In a Wednesday press conference, investigators attempted to provide details about the hours leading up to the attack.

"This is an attack that we think was meant to be of much greater scope than what it turned out to be," prosecutor Agnetha Hilding Qvarnström told reporters, according to the Dagens Nyheter (DN) newspaper.

According to investigators, Abdulwahab was alone from the time he left his home in Tranås in central Sweden until he ended up dead on a Stockholm street several hours later.

The car he drove to Stockholm was also set alight in conjunction with the attack.

In the vehicles charred remains, investigators found an unexploded bomb fashioned from a pressure cooker. A similar type of bomb was found on Abdulwahab's body, but never exploded. A walkie-talkie was also recovered from the burned out car.

Swedish security service Säpo said that Abdulwahab likely meant to start a fire and then detonate a bomb with the walkie-talkie.

“Something also went wrong in this case,” Säpo deputy head Anders Thornberg told reporters, according to the TT news agency.

Based on the investigation's findings thus far, there is nothing to indicate that Abdulwahab had any accomplices present at the site of the attack.

• PROVIDED DATA:
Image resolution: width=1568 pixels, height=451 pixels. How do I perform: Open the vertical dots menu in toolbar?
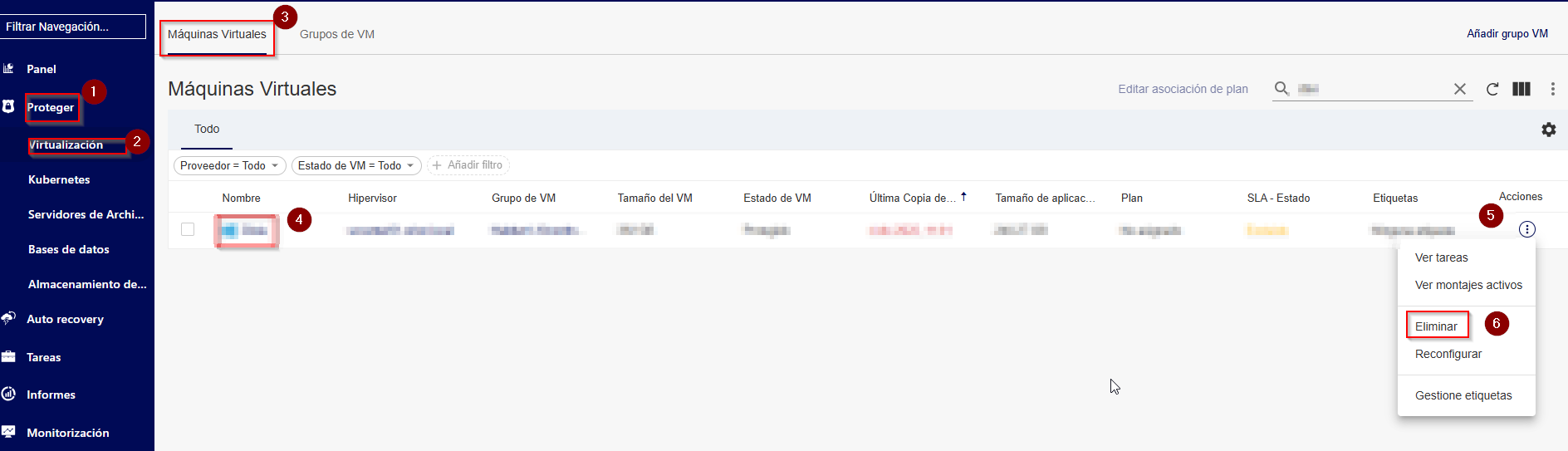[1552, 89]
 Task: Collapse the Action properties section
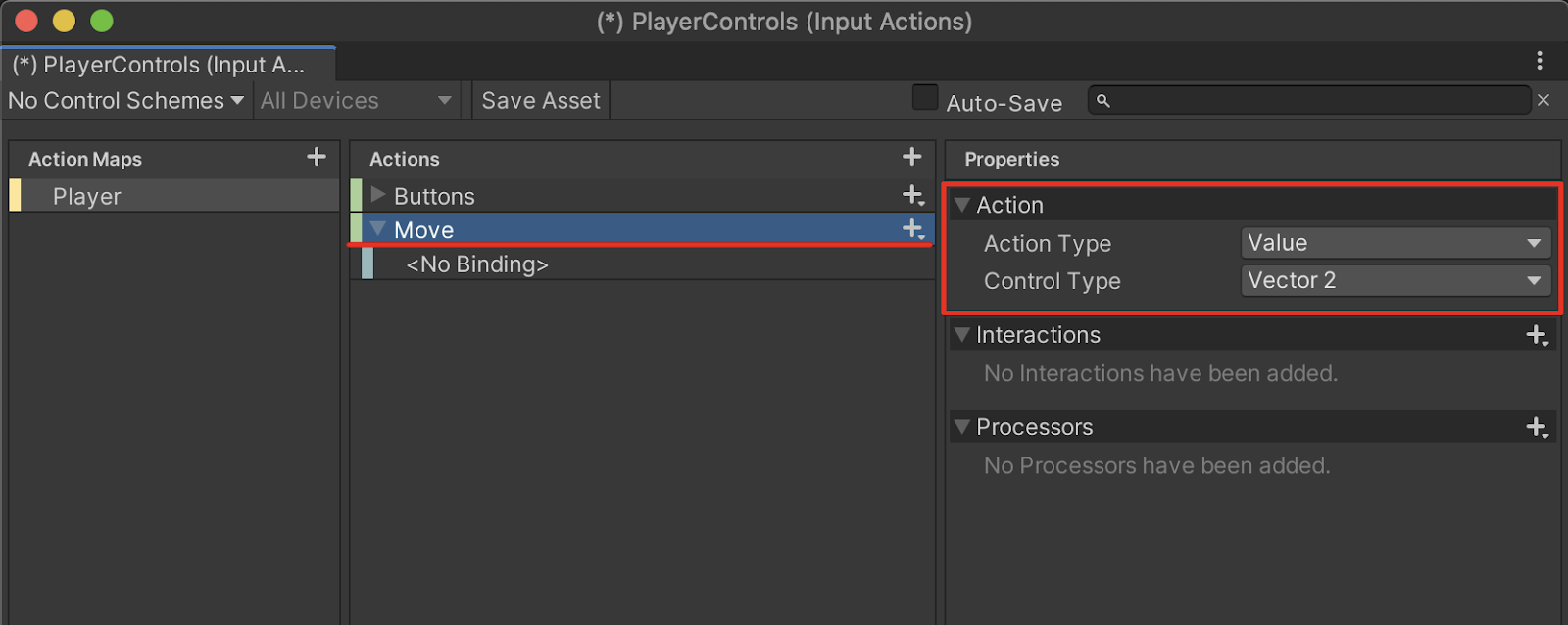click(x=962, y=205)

• ASSIGNMENT: Continue the news report on the Stockholm attack investigation after its final sentence. The listing is separate material with no connection to the report on the Stockholm attack investigation.

• RESPONSE TO THIS EXERCISE:
“Nothing points to anything else. We are still working on the question of whether or not he received financial or economic support,” said Säpo head Anders Danielsson.

Hilding Qvarnström emphasized that a lot of work remains in the probe and that much is dependent on cooperation with other countries.

Surveillance footage shows how Abdulwahab walked from his car along Drottninggatan, a busy pedestrian thoroughfare filled at the time with holiday shoppers.

He can be seen walking back toward the car, which was parked on the adjacent Bryggargatan, to check on the bomb which refused to explode.

“The bombs themselves weren't all that complex,” said Hilding Qvarnström.

During the press conference, investigators showed films of test explosions of bombs similar to the one made by Abdulwahab, demonstrating how powerful it could have been if fully detonated.

"What we can say is that there were a lot of people on Drottninggatan at the time. We can only imagine what could have happened; how many could have been killed," said Hilding Qvarnström.

Abdulwahab was carrying approximately four kilogrammes of explosives in a pressure cooker attached to his midsection.

He was also carrying a backpack which contained another pressure cooker and nine additional kilogrammes of explosives.

In the attack, only a portion of the explosives Abdulwahab carried on his stomach exploded.

According to investigators, Abdulwahab had the bomb fastened to his stomach when he left Tranås. Surveillance footage from a petrol station showed something protruding from underneath his clothes.

On the approach to Drottinggatan, Abdulwahab may have taken a wrong turn because faulty coordinates had been entered in his GPS, causing him to arrive later than planned.

Danielsson said that there is no solid evidence indicating that Abdulwahab was a member of al-Qaeda.

A Scottish probe into an alleged accomplice, Nasserdine Menni, indicates that some terror network may have been behind the attack.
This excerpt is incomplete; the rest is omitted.